REQUIRED ACTIONS
**1.** Summarize the excerpt about cars in movies in two sentences.
**2.** Continue the excerpt about cars in movies from its last line.

TEXT BLOCK
2010s — 1. Mad Max: Fury Road Tatra 815-7, Transformers: Age of Extinction Chevrolet Camaro, 3. The Lincoln Lawyer Lincoln Town Car.

In addition to the list by decades, the website offered two other lists, based on movie appearances since the start of the 1960s:

Top-10 models (with most famous film appearances): 

  1. Ford Mustang (Death Race, Gone in 60 Seconds, Bullitt)
  2. Ford Crown Victoria (Taken 3, Seven Pounds, Superbad)
  3. Chevrolet Impala (Jeepers Creepers, Raising Arizona Saturday Night Fever)
  4. Chevrolet Caprice (The Dukes of Hazzard, Se7en, Point Break)
  5. Ford Econoline (Enemy of the State, Halloween: The Curse of Michael Myers, Dumb and Dumber)
  6. Mercedes-Benz S-Class (The Fate of the Furious, 21 Jump Street, The Bourne Identity)
  7. Chevrolet Camaro (Transformers, Spring Breakers, 2 Fast 2 Furious)

RECORD EXTRACTS
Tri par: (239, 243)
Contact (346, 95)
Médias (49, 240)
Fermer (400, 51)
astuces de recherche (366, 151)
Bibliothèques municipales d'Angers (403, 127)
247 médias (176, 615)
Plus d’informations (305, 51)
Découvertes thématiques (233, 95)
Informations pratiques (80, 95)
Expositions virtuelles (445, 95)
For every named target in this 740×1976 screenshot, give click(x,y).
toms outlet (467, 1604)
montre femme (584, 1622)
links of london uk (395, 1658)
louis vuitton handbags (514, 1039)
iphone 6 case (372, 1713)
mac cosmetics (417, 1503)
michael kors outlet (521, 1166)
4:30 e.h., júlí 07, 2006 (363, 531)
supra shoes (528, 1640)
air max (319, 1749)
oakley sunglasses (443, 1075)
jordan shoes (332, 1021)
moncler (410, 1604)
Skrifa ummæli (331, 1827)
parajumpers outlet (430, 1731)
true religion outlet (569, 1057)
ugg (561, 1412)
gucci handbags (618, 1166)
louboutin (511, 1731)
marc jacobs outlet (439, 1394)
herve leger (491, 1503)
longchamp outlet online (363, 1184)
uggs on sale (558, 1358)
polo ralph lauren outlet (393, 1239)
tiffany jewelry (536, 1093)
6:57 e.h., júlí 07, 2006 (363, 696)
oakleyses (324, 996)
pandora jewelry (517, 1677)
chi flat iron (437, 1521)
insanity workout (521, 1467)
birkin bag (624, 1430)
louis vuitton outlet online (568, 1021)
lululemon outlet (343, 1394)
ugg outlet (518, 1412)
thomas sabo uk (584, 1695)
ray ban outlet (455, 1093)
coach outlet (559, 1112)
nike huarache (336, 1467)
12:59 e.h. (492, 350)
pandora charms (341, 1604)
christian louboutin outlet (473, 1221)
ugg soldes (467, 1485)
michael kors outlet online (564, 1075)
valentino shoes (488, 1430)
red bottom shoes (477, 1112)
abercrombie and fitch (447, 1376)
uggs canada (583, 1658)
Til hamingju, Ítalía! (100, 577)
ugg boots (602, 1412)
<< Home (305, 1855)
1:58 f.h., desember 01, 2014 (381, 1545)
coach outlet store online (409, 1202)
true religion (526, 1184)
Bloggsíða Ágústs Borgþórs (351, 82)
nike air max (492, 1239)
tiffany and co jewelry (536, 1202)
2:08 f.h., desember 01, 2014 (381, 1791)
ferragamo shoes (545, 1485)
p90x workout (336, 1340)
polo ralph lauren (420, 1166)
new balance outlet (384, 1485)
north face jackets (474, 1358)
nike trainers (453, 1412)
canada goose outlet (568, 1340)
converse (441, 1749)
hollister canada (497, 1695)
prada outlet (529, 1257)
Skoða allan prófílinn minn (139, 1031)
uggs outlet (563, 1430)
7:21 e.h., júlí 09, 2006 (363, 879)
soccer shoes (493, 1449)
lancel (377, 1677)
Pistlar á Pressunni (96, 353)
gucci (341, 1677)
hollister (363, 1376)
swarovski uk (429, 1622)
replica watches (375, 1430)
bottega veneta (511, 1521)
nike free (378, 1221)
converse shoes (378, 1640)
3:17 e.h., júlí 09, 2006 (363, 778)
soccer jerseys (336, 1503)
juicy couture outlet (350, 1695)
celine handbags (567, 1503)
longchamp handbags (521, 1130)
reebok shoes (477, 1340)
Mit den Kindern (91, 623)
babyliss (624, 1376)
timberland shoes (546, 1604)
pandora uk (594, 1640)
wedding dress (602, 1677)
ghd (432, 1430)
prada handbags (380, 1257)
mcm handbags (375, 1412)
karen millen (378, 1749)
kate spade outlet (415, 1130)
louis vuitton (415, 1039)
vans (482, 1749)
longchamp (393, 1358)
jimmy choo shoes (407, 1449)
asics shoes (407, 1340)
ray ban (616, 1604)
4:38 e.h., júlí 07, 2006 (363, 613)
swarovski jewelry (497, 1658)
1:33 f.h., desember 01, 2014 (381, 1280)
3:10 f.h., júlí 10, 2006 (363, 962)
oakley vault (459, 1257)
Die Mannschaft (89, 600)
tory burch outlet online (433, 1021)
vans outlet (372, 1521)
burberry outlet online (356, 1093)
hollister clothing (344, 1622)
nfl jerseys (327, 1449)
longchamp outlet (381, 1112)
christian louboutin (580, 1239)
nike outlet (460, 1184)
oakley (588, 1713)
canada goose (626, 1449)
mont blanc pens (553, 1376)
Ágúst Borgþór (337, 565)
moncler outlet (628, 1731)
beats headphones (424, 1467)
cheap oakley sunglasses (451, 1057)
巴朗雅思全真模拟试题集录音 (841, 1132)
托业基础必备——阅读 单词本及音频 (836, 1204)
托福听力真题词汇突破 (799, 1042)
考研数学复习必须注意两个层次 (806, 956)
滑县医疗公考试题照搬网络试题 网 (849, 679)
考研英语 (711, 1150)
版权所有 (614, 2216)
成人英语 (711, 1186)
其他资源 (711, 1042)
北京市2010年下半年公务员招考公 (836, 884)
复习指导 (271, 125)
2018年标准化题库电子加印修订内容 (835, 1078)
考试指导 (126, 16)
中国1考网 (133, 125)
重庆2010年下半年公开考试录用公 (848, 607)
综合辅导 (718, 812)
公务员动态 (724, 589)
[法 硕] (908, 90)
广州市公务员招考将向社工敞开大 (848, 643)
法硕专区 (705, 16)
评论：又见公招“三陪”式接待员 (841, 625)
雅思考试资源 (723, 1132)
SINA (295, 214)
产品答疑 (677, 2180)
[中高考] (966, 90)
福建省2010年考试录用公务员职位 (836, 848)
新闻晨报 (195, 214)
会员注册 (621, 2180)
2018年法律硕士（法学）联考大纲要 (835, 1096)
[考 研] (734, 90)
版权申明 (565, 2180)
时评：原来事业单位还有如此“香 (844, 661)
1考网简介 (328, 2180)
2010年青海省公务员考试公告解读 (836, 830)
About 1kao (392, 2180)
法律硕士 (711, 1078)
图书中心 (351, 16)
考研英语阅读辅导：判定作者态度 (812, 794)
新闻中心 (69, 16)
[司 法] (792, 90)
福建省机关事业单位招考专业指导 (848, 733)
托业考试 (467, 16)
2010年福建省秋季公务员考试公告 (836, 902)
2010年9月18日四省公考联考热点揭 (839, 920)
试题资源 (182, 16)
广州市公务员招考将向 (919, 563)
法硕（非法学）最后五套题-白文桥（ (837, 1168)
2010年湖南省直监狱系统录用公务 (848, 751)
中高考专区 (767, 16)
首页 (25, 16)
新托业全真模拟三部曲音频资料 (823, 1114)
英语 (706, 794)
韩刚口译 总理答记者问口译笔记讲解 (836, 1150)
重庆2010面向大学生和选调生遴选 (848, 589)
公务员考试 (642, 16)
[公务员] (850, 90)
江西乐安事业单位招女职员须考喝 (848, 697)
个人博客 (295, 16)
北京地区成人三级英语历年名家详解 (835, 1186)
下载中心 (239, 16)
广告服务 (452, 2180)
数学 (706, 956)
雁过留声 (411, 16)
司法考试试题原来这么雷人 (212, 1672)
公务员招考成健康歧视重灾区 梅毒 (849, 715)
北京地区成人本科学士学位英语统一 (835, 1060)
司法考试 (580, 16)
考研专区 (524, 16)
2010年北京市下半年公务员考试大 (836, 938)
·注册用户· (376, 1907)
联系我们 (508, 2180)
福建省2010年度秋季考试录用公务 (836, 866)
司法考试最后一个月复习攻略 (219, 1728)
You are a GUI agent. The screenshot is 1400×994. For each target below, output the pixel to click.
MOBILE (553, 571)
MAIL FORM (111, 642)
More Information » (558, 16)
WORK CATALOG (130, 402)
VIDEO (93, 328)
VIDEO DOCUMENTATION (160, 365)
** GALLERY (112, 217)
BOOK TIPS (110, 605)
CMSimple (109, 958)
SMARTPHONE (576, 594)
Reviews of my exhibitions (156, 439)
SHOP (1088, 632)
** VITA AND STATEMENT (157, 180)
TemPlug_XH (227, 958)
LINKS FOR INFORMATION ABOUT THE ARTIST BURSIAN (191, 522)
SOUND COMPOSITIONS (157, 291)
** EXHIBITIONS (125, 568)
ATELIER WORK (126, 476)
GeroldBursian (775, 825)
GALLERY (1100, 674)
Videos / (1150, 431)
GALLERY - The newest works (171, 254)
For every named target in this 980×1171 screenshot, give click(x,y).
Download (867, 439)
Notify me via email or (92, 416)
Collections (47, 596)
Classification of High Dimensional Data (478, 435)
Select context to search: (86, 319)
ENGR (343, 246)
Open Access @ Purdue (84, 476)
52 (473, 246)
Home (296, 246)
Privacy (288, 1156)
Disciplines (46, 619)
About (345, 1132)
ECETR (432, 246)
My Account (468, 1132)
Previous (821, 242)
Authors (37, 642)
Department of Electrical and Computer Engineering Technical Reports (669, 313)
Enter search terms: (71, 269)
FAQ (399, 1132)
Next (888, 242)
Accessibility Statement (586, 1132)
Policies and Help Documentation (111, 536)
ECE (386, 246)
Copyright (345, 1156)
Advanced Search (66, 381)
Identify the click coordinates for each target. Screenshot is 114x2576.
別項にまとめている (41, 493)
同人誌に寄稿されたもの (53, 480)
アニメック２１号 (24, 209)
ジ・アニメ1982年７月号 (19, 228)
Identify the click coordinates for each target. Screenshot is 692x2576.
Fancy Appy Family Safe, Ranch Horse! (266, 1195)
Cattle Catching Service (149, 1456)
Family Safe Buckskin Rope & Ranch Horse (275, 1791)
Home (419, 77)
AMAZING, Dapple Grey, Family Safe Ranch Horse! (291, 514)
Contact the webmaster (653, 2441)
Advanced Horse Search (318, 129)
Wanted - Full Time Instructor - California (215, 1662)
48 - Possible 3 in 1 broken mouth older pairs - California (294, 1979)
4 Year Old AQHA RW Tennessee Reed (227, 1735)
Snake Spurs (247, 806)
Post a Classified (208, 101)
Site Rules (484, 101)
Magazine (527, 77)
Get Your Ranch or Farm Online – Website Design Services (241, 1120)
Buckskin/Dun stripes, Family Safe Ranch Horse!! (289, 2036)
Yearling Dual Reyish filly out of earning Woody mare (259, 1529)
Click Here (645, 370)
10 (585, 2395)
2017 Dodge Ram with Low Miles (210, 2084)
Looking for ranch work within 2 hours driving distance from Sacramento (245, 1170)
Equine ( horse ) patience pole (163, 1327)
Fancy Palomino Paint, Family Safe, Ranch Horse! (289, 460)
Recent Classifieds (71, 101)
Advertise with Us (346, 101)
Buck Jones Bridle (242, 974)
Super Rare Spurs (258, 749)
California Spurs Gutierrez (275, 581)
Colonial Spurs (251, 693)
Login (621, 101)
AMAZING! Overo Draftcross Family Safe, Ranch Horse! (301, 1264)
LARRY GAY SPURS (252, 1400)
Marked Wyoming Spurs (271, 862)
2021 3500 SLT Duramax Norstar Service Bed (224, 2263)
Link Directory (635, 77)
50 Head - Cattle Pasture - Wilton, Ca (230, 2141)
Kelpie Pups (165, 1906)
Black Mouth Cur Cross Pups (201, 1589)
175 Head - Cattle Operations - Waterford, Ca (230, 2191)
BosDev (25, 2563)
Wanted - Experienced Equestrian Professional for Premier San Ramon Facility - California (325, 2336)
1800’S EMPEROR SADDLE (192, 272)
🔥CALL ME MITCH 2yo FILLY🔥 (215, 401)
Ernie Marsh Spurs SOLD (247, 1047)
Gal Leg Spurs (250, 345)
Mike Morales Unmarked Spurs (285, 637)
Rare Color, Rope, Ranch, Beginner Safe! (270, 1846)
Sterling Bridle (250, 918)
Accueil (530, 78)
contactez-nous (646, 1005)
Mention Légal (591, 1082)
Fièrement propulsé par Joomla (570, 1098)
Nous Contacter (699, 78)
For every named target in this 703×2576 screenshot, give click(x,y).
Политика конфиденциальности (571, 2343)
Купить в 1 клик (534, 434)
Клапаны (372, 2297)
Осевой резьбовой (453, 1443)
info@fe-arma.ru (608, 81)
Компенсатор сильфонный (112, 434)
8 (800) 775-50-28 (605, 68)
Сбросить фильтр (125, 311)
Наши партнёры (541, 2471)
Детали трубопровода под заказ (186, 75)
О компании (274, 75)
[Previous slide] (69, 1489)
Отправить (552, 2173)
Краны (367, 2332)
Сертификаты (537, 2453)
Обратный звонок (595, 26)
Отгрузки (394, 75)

RESPONSES PER TASK
**1.** The excerpt ends a by-decade list with the 2010s, where the Tatra 815-7 from Mad Max: Fury Road is first. It then says the website offered two more lists based on movie appearances since the start of the 1960s, and begins a top-10 of models that opens with the Ford Mustang, Ford Crown Victoria and Chevrolet Impala.

**2.**
  8. Volkswagen Golf (The Guilt Trip, Notes on a Scandal, Home for the Holidays)
  9. Toyota Land Cruiser (Safe House, The Mist, Unfaithful)
  10. Lincoln Town Car stretched limousine (The Hangover Part III, Desperado, The Bodyguard)
Larry Edsall
Larry Edsall
A former daily newspaper sports editor, Larry Edsall spent a dozen years as an editor at AutoWeek magazine before making the transition to writing for the web and becoming the author of more than 15 automotive books. In addition to being founding editor at ClassicCars.com, Larry has written for The New York Times and The Detroit News and was an adjunct honors professor at the Walter Cronkite School of Journalism and Mass Communication at Arizona State University.


  1. Sorry, but you are soooo way off without a mention of “THE BANDIT” from the 70’s. Love it or hate it, that car cannot go anywhere unnoticed. People loved it, and it’s infamous….

  2. If it wasn’t for movies I wouldn’t know a few cars existed like
    "Back to the Future’s" DeLorean
    "Fast & the Furious" Ford Escort
    "Mad Max" Ford Falcon

  3. People- this is one of those areas where everyone is right. I own a 2004 "Pontiac" GTO, which is in reality an Australian Holden Monaro with a new face.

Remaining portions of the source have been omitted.